North, South Korea to hold summit on April 27

The two Koreas today set a date for a rare inter-Korean summit, following a high-level meeting that was held days after the nuclear-armed North’s leader Kim Jong-Un made his international debut with a surprise trip to China.

“According to the will of both leaders, the South and North agreed to hold the ‘2018 South-North summit’ on April 27 at the South’s Peace House in Panmunjom,” said a joint press statement, read out in turn by both delegations’ leaders.

The meeting between Kim Jong Un, leader of nuclear-armed North Korea, and the South’s President Moon Jae-in will be only the third of its kind, and will be followed by landmark talks with US President Donald Trump which could come as early as May.

The venue will make Kim the first North Korean leader to set foot in the South since the end of the Korean War—although according to Pyongyang’s official accounts, during the conflict his grandfather and predecessor Kim Il Sung went several times to Seoul, which twice fell to his forces.

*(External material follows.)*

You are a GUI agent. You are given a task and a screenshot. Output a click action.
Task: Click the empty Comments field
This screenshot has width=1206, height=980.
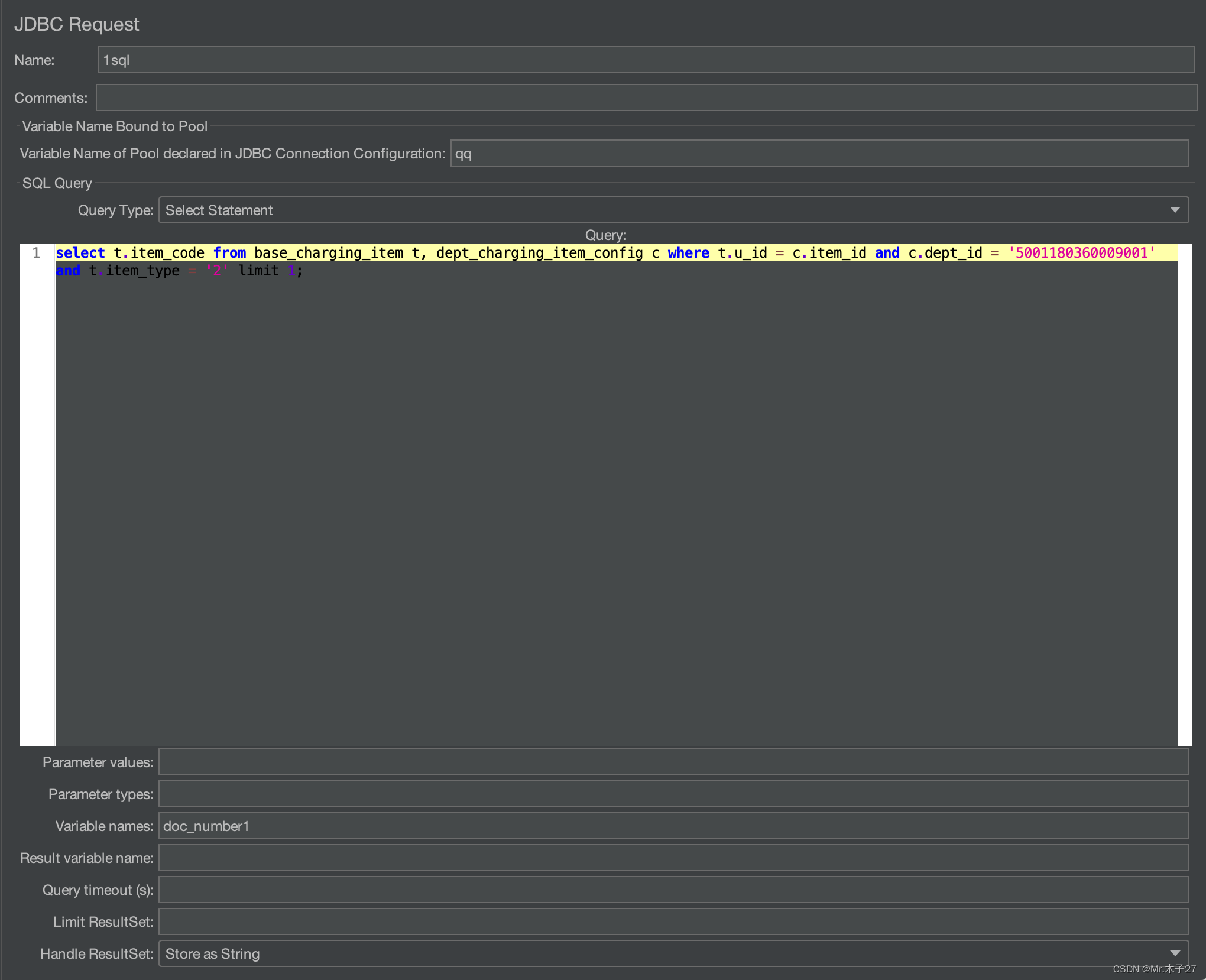click(646, 98)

Another round of working-level talks next Wednesday will discuss issues including protocol and security.

Today’s meeting was held in the Unification Pavilion on Panmunjom’s northern side, where the leader of Pyongyang’s delegation Ri Son Gwon said: “Over the past 80 days or so, many events that were unprecedented in inter-Korean relations took place.”

Next month’s meeting comes after previous inter-Korean summits in 2000 and 2007, since when the North has made extensive progress in its nuclear weapons and ballistic missile programmes.

It has been subjected to multiple rounds of sanctions by the UN Security Council, US, South and others as a result, and tensions in the region have soared, with Kim and Trump engaging in a fiery war of words last year.

But a rapid rapprochement on the peninsula was kicked off by the Winter Olympics in the South and events have moved quickly since then, with a flurry of official visits between the two Koreas.

An advance team of Southern performers headed north on Thursday ahead of K-pop concerts in Pyongyang.

Also today, China’s top diplomat, State Councillor Yang Jiechi, was due to travel to Seoul to brief Moon on Kim’s secretive visit to Beijing this week to meet Chinese President Xi Jinping for the first time.

It was the North Korean leader’s first overseas trip since inheriting power following the death of his father, Kim Jong Il, in 2011.

China has long been the North’s key diplomatic defender and provider of trade and aid, but relations have been strained by Pyongyang’s weapons programmes, with Beijing showing a new willingness to implement UN sanctions against it.

Even so the two leaders hailed their nations’ historic ties, with Xi accepting Kim’s invitation to visit Pyongyang, according to the North’s official Korean Central News Agency.

“There is no question that my first foreign visit would be to the Chinese capital,” it quoted Kim as saying, calling it a “noble obligation”.

Kim pledged that he was “committed to denuclearisation” on the Korean peninsula, according to China’s Xinhua news agency—but added this would depend on South Korea and the US taking what he called “progressive and synchronous measures for the realisation of peace”.

Analysts say both sides had reason to hold the meeting—Pyongyang to secure Beijing’s backing and support, and China to protect its interests in what it considers its backyard.

Robert Kelly, a professor at Pusan National University in South Korea, said: “Xi would not grant this meeting unless the Chinese were genuinely concerned about the summits to come and wanted some kind of role to play.”

The South’s JoongAng Daily newspaper said in an editorial Thursday that the meeting “makes the situation more complicated because Xi stepped into the negotiation all of a sudden”.